“Miss,” Jonesy cried out again, frantically.
It might not have been funny; but the utter absurdity of the scene had the effect of cold water splashed on Jo’s face. Without thinking, the nurse in her sprang into action, wrestling the Scot back to his cot, helping Jonesy back into his; she had picked up the blind man, and cleaned up the major’s mess. She was struggling to lift the enormous cast, heavy and cumbersome, back onto its wire line as Jonesy prattled on in his easy, lilting voice.
“Sorry to bother you, miss, I could see you needed a moment, but there was no holding back that damned—I beg your pardon, miss—that infernal Scot. What he thought he was doing, well, no one knows, poor devil; probably thought he was fighting the Führer himself.

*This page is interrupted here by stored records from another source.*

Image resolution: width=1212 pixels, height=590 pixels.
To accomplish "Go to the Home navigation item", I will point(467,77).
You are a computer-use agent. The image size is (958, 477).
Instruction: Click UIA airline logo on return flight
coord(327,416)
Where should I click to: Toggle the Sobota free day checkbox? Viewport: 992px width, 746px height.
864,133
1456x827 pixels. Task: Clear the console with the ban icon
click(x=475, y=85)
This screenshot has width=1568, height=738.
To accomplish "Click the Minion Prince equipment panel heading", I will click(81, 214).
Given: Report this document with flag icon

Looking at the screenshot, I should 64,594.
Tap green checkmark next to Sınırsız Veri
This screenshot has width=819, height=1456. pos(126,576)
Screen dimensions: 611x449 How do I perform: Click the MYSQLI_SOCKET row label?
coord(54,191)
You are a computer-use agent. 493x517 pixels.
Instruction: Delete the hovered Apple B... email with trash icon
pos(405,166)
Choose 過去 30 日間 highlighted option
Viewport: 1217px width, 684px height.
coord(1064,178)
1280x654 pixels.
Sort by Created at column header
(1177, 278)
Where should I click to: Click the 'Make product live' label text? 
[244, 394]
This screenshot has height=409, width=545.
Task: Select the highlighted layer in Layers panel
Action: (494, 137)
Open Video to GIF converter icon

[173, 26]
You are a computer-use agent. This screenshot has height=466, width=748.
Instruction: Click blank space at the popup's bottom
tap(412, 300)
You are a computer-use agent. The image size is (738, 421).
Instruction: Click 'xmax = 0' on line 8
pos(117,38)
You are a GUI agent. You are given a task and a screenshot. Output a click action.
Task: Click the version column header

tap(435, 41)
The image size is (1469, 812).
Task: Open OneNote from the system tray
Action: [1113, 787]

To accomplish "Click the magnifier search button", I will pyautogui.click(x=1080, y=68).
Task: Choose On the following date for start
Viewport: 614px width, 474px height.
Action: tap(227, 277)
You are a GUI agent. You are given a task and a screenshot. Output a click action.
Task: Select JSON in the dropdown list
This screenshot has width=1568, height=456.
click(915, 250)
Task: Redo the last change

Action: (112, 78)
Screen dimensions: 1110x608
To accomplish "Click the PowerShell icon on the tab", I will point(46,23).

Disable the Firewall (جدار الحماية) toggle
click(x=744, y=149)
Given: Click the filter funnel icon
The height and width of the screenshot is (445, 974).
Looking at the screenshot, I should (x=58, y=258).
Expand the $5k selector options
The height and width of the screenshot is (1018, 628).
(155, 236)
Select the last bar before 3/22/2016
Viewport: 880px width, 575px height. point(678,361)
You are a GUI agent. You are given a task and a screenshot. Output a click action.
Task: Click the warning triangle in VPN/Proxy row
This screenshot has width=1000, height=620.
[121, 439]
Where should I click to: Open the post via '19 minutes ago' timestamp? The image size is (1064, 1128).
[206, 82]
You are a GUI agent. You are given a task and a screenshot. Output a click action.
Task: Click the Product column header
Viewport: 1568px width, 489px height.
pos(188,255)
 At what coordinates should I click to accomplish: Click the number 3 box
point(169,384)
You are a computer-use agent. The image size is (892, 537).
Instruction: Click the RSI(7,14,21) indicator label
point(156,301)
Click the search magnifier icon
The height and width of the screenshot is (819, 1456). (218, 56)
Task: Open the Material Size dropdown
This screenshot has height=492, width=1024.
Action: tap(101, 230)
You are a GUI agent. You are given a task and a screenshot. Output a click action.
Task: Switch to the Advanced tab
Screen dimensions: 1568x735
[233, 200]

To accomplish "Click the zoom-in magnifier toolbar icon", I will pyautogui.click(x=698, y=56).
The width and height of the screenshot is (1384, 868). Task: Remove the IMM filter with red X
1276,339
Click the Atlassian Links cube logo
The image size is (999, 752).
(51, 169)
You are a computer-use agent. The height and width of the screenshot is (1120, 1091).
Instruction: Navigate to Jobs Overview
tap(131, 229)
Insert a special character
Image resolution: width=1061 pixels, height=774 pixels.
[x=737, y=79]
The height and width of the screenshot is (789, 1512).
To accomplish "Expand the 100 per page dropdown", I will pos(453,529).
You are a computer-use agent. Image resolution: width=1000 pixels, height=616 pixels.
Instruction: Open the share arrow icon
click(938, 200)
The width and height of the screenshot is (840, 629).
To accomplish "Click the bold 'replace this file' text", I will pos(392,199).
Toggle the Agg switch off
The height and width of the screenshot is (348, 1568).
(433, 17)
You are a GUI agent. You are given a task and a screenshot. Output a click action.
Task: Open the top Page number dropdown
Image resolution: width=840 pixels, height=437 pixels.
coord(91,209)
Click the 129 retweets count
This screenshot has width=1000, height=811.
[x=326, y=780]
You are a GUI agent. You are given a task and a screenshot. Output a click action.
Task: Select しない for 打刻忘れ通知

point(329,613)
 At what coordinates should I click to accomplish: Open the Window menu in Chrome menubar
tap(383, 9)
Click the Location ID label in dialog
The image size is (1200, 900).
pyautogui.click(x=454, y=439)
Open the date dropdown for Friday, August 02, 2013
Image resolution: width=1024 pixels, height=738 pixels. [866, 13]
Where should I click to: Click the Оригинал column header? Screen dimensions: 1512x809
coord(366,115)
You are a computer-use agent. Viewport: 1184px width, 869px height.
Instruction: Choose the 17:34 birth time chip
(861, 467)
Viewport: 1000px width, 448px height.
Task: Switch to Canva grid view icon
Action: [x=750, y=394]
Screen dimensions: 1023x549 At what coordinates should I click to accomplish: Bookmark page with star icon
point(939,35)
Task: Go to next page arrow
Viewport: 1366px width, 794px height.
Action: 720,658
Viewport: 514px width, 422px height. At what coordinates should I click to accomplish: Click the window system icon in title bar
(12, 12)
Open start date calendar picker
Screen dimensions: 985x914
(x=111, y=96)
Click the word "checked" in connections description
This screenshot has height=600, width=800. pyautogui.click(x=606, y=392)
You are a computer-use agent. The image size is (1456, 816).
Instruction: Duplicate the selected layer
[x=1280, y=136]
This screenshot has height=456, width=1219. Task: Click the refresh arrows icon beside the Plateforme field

But as my mum used to say, where there’s life, there’s hope. Not very original I used to think at the time, but Lord, since I’ve seen a bit of this war, I see how right she was. Life’s the main thing, really; I mean, you never notice it until some fool’s constantly trying to steal it away from you, more’s the pity. When my leg got hit, I thought my number was up, I did. But it wasn’t. It’s not over yet for me, not if I can help it. Now, this war’s put us all in a bit of a spot here, and no denying it. I’m not licked yet, mind you.” He paused for breath and smiled broadly. “But I’m glad you turned around, just the same, miss. I needed you.”
Jo got the cast in place and stepped away from the cot. Hearing Jonesy reduce the entire world war to “a bit of a spot” had made her throat catch, his saying he needed her had decided her. Here, then, were six people who did need her. It wasn’t much, perhaps, in the grand scheme of things. They didn’t even know her name. But if she weren’t there, it would make a difference to these half-dozen men. It would matter to them. If she wanted to honor Queenie and all she had stood for, this was the only way to do it. This could be, small as it was, something for her to live for.
I will not lose these six men, Jo vowed to herself, repeating aloud, “I will not lose them.”
“What was that, miss?” Grandpa reentered the tent, dull green cans propped under his arms, his hands laden with assorted boxes and packages. “Here, help me with all this.”
“Where have you been?” Jo asked, looking at the supplies—canned meat, crackers, rice, beans.
“Foraging, miss, foraging,” Grandpa answered, almost gleefully. “We’ve got a hospital to run, and I’ll be damned if some penny-ante captain’s going to keep all the supplies for his own men.”
Jo smiled incredulously at the old man. “But how did you get him to give it to you?”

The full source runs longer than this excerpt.